Inutiles, les grands projets ou l'Etat ?

Le naufrage en cours des projets de l’aéroport de Notre-Dame-des-Landes, du barrage de Sivens et du Center Parc de Roybon ne révèle pas uniquement la vétusté de nos procédures d’enquête publique et l’isolement d’élus locaux une fois leur élection acquise ; il révèle aussi en creux, et c’est presque plus inquiétant, les manquements de l’Etat dans l’exercice de ses missions de contrôle.

Le naufrage en cours des projets de l’aéroport de Notre-Dame-des-Landes, du barrage de Sivens et du Center Parc de Roybon ne révèle pas uniquement la vétusté de nos procédures d’enquête publique et l’isolement d’élus locaux une fois leur élection acquise ; il révèle aussi en creux, et c’est presque plus inquiétant, les manquements de l’Etat dans l’exercice de ses missions de contrôle.

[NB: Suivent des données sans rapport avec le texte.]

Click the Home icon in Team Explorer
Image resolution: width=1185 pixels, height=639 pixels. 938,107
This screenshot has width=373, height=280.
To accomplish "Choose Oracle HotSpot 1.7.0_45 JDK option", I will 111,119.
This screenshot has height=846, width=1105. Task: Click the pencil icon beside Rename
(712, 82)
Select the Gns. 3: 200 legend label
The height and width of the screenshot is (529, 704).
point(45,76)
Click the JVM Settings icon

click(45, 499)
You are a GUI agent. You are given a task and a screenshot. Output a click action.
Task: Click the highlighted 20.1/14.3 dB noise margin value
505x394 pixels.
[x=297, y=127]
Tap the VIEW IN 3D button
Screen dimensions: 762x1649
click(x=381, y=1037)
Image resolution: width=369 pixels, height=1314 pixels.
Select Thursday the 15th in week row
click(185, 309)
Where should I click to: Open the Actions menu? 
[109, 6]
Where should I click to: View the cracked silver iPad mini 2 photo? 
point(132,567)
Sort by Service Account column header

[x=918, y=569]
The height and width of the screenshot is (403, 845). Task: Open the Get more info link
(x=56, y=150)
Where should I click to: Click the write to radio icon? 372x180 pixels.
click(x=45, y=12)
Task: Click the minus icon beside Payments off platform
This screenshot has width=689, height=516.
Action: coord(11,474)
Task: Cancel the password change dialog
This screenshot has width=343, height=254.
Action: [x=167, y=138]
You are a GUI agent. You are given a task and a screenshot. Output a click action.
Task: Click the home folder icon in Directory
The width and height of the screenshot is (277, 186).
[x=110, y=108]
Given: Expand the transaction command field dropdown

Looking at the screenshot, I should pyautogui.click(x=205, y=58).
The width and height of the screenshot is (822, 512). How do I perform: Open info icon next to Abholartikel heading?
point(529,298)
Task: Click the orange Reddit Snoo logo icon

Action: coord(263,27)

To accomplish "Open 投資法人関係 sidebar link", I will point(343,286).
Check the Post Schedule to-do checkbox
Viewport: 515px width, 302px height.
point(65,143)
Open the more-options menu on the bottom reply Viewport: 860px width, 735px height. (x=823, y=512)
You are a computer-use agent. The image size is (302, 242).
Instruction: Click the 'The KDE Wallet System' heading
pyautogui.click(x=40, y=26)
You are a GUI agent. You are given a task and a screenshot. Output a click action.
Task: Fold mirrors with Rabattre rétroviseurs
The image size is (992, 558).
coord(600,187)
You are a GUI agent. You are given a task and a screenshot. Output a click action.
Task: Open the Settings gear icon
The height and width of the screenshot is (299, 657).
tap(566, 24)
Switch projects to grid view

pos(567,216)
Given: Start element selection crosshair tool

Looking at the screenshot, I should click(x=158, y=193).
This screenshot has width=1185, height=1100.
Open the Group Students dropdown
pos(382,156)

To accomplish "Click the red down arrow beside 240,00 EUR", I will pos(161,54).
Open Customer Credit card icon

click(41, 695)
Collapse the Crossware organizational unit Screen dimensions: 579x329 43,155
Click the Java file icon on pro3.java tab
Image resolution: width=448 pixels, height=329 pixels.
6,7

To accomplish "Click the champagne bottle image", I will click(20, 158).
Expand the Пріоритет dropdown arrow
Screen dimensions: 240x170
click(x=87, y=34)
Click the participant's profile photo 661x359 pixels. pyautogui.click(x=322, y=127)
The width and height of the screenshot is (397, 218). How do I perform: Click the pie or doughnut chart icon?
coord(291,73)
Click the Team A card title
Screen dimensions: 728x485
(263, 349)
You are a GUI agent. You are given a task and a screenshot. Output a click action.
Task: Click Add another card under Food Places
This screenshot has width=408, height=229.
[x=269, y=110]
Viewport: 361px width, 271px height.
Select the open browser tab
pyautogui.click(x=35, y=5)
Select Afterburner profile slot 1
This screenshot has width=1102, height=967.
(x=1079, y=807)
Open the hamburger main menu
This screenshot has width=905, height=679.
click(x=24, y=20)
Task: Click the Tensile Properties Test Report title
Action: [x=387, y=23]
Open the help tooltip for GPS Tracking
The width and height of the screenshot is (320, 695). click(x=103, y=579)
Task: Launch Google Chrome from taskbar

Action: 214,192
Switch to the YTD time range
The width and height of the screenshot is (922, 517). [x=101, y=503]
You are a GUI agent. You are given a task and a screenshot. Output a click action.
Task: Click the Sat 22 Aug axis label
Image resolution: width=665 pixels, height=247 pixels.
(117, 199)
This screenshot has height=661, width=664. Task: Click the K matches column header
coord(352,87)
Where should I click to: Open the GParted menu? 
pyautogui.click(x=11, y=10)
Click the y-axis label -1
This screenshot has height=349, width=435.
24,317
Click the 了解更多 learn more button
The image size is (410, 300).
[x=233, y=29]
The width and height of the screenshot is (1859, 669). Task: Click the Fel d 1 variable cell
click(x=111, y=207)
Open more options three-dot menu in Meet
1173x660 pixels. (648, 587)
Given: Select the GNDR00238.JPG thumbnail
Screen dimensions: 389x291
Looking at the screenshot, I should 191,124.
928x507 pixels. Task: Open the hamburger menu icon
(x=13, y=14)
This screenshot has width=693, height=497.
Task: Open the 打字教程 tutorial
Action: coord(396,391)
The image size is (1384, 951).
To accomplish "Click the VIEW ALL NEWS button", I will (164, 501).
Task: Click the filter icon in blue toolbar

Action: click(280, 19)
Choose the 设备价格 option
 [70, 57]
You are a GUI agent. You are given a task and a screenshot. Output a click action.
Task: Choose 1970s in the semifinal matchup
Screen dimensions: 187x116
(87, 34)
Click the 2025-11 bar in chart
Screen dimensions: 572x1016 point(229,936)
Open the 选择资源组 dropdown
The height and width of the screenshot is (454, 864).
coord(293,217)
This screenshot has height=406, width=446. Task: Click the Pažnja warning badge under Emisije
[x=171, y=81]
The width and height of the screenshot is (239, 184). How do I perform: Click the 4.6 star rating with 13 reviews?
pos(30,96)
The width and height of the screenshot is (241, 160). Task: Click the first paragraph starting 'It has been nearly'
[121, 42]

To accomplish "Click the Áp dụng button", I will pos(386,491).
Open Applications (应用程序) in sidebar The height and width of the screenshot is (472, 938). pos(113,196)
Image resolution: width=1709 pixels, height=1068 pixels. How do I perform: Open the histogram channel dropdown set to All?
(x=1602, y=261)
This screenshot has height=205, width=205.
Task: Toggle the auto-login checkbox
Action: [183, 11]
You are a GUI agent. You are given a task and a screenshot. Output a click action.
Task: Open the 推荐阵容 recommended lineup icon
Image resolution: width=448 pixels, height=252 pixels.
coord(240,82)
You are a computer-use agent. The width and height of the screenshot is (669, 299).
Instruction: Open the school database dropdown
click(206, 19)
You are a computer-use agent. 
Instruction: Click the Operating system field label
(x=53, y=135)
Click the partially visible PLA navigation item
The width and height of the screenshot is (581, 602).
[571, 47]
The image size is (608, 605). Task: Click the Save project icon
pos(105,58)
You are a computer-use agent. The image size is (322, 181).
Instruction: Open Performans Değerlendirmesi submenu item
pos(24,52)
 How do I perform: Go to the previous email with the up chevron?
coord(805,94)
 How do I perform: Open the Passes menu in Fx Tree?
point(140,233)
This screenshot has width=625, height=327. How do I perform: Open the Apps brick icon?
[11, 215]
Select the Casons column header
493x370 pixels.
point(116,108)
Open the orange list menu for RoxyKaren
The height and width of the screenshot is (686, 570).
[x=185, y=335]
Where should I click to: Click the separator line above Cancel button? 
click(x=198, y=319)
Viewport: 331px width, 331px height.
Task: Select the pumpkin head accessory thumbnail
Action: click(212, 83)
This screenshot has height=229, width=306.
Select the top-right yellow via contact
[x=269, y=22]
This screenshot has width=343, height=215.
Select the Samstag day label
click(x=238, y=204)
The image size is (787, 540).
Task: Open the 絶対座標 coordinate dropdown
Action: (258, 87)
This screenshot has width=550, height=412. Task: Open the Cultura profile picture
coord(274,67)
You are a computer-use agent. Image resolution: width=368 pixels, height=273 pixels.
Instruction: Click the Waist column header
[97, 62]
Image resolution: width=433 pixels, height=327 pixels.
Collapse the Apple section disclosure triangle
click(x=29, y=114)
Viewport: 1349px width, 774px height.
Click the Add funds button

Les raisons pour lesquelles ces projets, et d’autres encore, mettent des années à se faire (ou à ne pas se faire) ont en commun le fait que les contrôles juridiques et techniques, normalement exercés par les services de l’Etat, le sont de moins en moins. Comment expliquer autrement que l’Etat n’ait pas détecté, dès l’origine, les insuffisances de l’étude d’impact et les atteintes aux zones humides résultant du projet de barrage de Sivens que les services de l’Union européenne ont récemment inventoriées ? Et comment expliquer que l’Etat ait pu autoriser un village de vacances à Roybon sans avis de la Commission nationale du débat public alors que son coût prévisionnel exigeait automatiquement cette saisine, ce que le tribunal administratif de Grenoble a relevé sans détours ?

De tels errements, loin d’être des exceptions, révèlent un Etat qui peu à peu s’efface, s’excusant presque d’exercer ses missions de contrôle et y renonçant de plus en plus souvent dès lors que lui sont fournis des prétextes acceptables (emplois, recettes fiscales, etc.) lui permettant de fermer les yeux sur le contrôle de la légalité des décisions qui lui sont soumises, le tout agrémenté parfois de petits arrangements notabiliaires.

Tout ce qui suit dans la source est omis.